I'm thinking the 30s will be my best decade.

Hey, GOOD FOR YOU.

Except that does nothing to encourage the OP.

Perhaps if the question had been, "How do I make Beardsley Klamm feel better about themselves," I would have said something different. But seeing as how this thread isn't about you, perhaps you could restrain yourself next time.
posted by Civil_Disobedient at 3:40 AM on June 4, 2010


"What the hell! I’m 23, I should be dating all over the place."

When one goes to college, they have 3 options of which they can pick only 2.
The 3 options are friends, grades, and sleep.

If you want to get ahead in the work world and don't have daddy supporting your ass, then people often pick the last 2. That leads to a lot of hard work and good grades and a little amount of friends. It's not necessary that everyone who goes to college gets it all the time.
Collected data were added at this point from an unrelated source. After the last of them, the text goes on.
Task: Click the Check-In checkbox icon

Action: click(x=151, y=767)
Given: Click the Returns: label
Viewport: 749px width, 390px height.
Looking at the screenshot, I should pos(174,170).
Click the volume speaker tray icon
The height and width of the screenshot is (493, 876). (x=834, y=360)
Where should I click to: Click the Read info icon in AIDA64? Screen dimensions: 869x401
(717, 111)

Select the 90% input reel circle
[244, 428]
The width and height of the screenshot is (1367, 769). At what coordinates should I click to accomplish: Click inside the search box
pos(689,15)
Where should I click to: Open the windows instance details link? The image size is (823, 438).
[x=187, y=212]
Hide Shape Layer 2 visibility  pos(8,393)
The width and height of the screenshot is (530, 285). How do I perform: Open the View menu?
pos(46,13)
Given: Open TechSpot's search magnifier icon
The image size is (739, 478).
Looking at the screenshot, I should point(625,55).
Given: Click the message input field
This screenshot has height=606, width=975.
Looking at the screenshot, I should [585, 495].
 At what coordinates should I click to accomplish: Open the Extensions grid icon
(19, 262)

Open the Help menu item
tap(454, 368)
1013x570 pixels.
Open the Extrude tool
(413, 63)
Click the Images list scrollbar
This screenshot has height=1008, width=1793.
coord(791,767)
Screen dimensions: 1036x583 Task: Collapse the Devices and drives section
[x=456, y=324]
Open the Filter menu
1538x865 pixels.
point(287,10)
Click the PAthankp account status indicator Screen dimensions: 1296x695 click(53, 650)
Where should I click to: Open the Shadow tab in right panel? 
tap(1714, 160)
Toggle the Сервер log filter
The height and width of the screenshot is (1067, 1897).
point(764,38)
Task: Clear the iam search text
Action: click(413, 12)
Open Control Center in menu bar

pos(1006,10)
Similar to your age regardless of college, you are "shouldding" in your self. The whole idea of a date is to make it fun for "you".

--------------

You know how women tend to take a disinterest in men who are hard on themselves? Well, it's because you haven't made friends with yourself as yet so you still don't know what it's like to be good to yourself which means you are going to be harder to put up with.

--------------

Don't set standards about yourself and your age, look at yourself first and then decide. Take stock of what you want and do want in life and most importantly focus on yourself, the people then come.
posted by iNfo.Pump at 1:45 PM on June 4, 2010


It's really easy for people to say "just relax" when that's all you want is to relax, but just don't know how. If this is something you REALLY want, then just do it. My freshman dorm roommate told me something that always stuck with me. When he got that feeling; that fearful, anxious feeling just before asking a girl out or jumping off the cliff with a bungee cord attached, he would ignore it. Just simply ignore it. He called it "growing a spine". That's what you have to do. You have to let your intellect trump your feelings in this one, because you know your intellect is right and your feelings are wrong. So next time something like this happens, make yourself do it. The date may be awkward, clumsy, full of silence. So what? If it doesn't work, at least you took the initiative and just DID IT. When you come out on the other side of an awkward date that doesn't work out and you look down, you'll realize that all your limbs are intact, there are no bulletholes (unless the date goes REALLY bad) and you are free to continue living your life. Then, do it again. Only this time, there is a good possibility your feelings will lessen. And then do it again. Before long, you'll notice that your feelings match your intellect. Because your feelings are a fear of the unknown. So in order to get over those feelings, you have to find out what happens on the other side. Then, it won't be unkown anymore.